City Light said it will add accuracy and efficiency, but a small group in Seattle is fighting back against the meters, saying they are not safe or secure.
Jordan Van Voast put a sign up on the outside of his home near his meters that says "Do Not Install a Smart Meter." He said he knows it won’t hold legal weight, but it does make him feel better.
“This is actually a bedroom on the other side of this wall,” said Van Voast, pointing at the outside wall his meter is mounted on.
Van Voast’s meter is soon to be replaced by a wireless meter, which he said is not safe. “There are adverse biological effects from radio frequency radiation,” he said.
Van Voast said he also has concerns about the security of the meter as well.
“There’s a big difference between what they’ll upload and what the meter is capturing,” said Van Voast.
Dubbed Smart Meters or Advanced Meters, Seattle City Light will be one of more than 500 utility districts across the country in the past decade to make the switch. In King County, they’ll be second to Puget Sound Energy.
“We are convinced that this is a safe technology to put into the field for our customers,” said Scott Thomsen, spokesman for Seattle City Light. Thomsen said the benefits will be captured immediately, once the two-year rollout is complete. Wattage information will be uploaded six times a day, providing more accurate bills. Immediate power outage notification and the eventual ability for homeowners to monitor their own usage will help save time and money, he said.
“Currently if we show up and a gate is locked, a dog is in the yard or a meter reader is sick and we can’t make it to your home, we have to estimate your electricity usage in order to generate a bill,” said Thomsen. “Sometimes we’re a little high, sometimes we’re a little low and then we catch up the next time we get a read.”
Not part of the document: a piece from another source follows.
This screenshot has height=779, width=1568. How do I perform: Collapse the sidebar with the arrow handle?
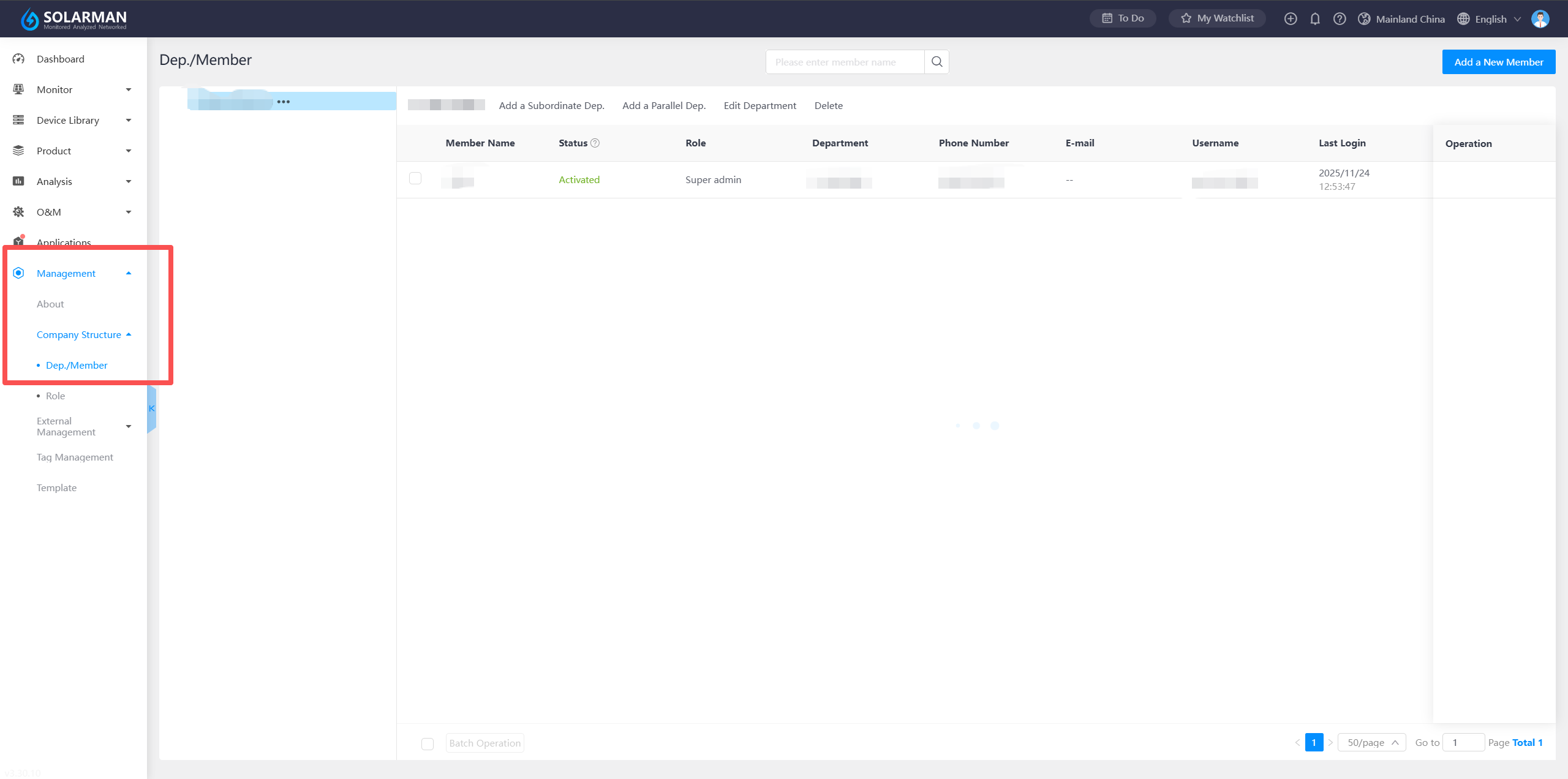(151, 408)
Thomsen said the technology is safe. “Much like what’s in your cell phone, only it’s less powerful than what is in your cell phone and other common household devices like baby monitors, even cordless phones,” he said.
Although Van Voast said he has security concerns, Thomsen said the data collected and transmitted is benign.
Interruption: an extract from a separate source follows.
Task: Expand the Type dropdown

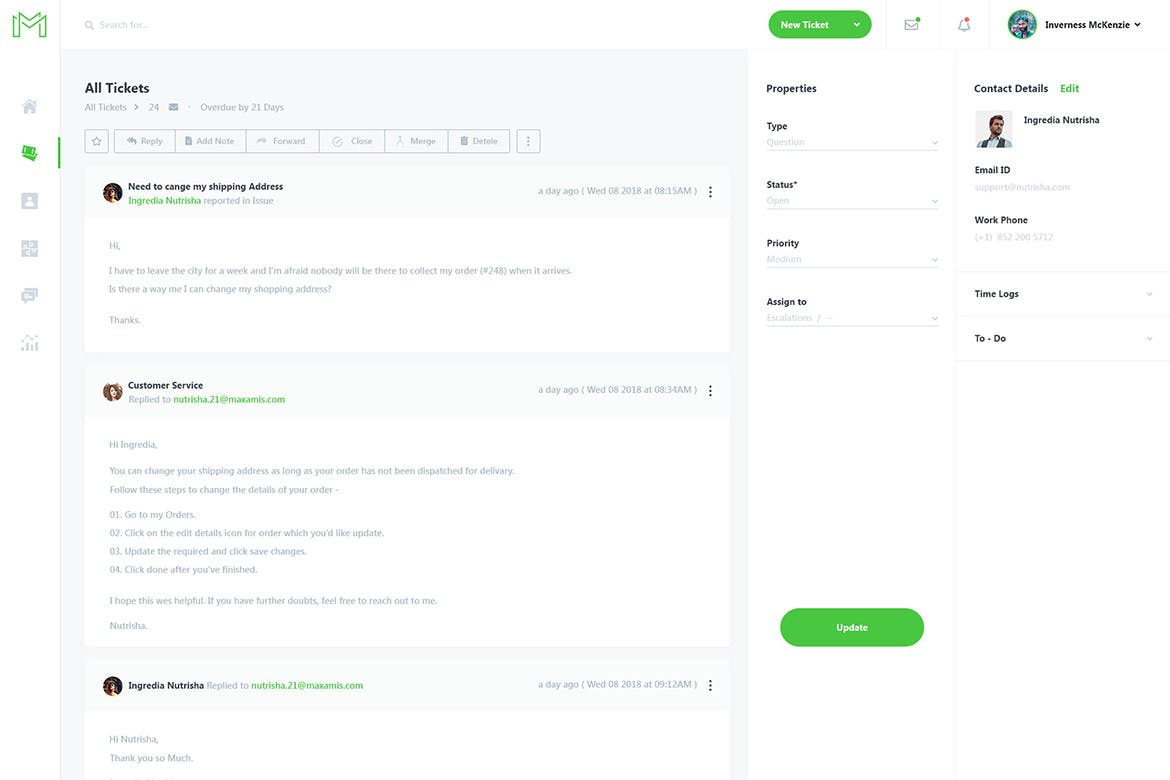Action: click(852, 142)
“The data that’s being transmitted is really simple. You get a meter number and you get kilowatt hours of data consumption, that’s it,” he said. “There’s no customer data about addresses, names, credit card info, Social Security, no customer information is shared across this. It’s only a meter number and the energy consumption of your entire building, whether that’s your home or your business.”
“There’s really no way of fact-checking that information,” said Van Voast.
He said his group is educating Seattle City Light customers about their concerns through the website www.safemeters.org. He said he's hoping more customers will opt out after learning about the meters.
Seattle City Light reports less than 100 customers have opted out of the advanced meters, which comes at a cost. There is a $124.43 charge upfront, then customers will be charged an additional $15.87 on each billing cycle to pay for the meter reader coming to your home.